Abstract

In a FES standing project, we screened 522 complete paraplegics for functional standing. Although 115 (22%) met our selection criteria according to their records, only 15 progressed to safe and independent standing and 7 continued to do so at home. We estimate that about 10% of the complete paraplegic population are suitable for FES functional standing. More emphasis should be placed on therapeutic standing to help the other 90% and to try and increase the number available for functional standing.

Introduction

In 1991, we planned a project to investigate the use of lumbar motor root stimulator for the restoration of leg function in complete paraplegics. The LARSI project (Lumbar Anterior Root Stimulator Implant) ran from 1992-2001. The main purpose that we envisaged for the device was standing in front of a wheelchair which had extending handles, as part of the activities of daily living. This was described by Kralj and Bajd [1, p114] and we called it functional standing. The volunteer subjects had to choose to have a device chronically implanted without being able to confidently anticipate its functional value. Clearly it was of the utmost importance that the individuals were suitable in every way and were as fully informed as possible. Our selection process was therefore cautious and rigorously applied: it has been described by Rushton et al. [2]. One of the products of the project, is an estimate of how many complete paraplegics are suitable for functional standing. This paper summarises these findings. We also offer some opinions about desirable directions for progress in FES-standing.

Selection Procedure

The stages of the procedure, which are listed in Table 1, were:

· identifying patients who met the selection criteria (Table 2) by consulting records and talking to medical doctors;

· inviting patients to come and find out about the project;

· assessing those interested in the clinic;

· running a programme of progressive muscle training;

· standing the subjects in the clinic;

· letting them stand at home (using closed loop control [3]);

· offering an implant to suitable subjects.

*-*-*

REQUIREMENT - In the excerpt on FES standing, during which years did the LARSI project run?

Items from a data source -
*-*-*

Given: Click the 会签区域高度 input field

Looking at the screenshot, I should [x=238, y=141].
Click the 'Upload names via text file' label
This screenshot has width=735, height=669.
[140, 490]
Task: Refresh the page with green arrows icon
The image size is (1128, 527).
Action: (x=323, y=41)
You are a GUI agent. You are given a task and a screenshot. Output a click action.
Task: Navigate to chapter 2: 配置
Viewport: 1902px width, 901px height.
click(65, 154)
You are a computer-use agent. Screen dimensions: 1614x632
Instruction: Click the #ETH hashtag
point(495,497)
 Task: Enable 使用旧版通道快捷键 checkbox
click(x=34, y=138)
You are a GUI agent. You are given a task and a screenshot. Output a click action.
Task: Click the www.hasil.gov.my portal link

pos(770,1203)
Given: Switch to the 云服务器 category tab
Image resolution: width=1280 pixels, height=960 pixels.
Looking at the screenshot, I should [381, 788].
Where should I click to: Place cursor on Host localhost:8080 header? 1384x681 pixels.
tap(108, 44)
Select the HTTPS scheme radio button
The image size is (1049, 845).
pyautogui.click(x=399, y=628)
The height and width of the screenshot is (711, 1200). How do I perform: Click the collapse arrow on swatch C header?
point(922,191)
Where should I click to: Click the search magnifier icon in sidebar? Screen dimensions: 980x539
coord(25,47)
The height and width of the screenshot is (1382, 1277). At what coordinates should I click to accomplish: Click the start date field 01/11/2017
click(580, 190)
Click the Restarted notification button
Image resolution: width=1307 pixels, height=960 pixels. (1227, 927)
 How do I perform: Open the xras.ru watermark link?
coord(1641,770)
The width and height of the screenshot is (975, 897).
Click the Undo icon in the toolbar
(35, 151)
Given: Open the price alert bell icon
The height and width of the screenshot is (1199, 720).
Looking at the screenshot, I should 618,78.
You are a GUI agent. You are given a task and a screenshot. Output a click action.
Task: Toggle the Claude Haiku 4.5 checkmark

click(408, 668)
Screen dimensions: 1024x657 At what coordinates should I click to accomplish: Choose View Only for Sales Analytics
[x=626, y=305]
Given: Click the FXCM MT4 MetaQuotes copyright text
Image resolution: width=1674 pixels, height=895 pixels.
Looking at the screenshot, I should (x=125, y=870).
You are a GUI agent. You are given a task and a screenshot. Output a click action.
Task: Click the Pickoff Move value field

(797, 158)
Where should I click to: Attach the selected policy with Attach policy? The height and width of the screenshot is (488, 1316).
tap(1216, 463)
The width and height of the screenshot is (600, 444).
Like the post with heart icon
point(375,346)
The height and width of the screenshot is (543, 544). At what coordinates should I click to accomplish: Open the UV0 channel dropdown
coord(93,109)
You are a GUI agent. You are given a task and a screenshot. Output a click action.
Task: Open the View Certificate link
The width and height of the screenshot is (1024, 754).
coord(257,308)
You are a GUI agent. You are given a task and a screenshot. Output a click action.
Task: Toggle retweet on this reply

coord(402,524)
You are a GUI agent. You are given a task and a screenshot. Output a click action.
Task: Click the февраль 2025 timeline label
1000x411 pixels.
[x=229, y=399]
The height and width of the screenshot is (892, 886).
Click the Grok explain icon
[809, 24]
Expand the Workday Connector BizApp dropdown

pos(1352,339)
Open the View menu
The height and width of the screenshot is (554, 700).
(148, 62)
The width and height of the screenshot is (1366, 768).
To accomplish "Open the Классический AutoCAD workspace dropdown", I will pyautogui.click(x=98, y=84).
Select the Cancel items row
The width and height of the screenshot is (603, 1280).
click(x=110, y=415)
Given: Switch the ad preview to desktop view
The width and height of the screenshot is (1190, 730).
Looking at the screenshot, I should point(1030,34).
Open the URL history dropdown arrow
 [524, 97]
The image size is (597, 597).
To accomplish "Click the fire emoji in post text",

*-*-*

ANSWER TO THIS PROBLEM - From 1992 to 2001.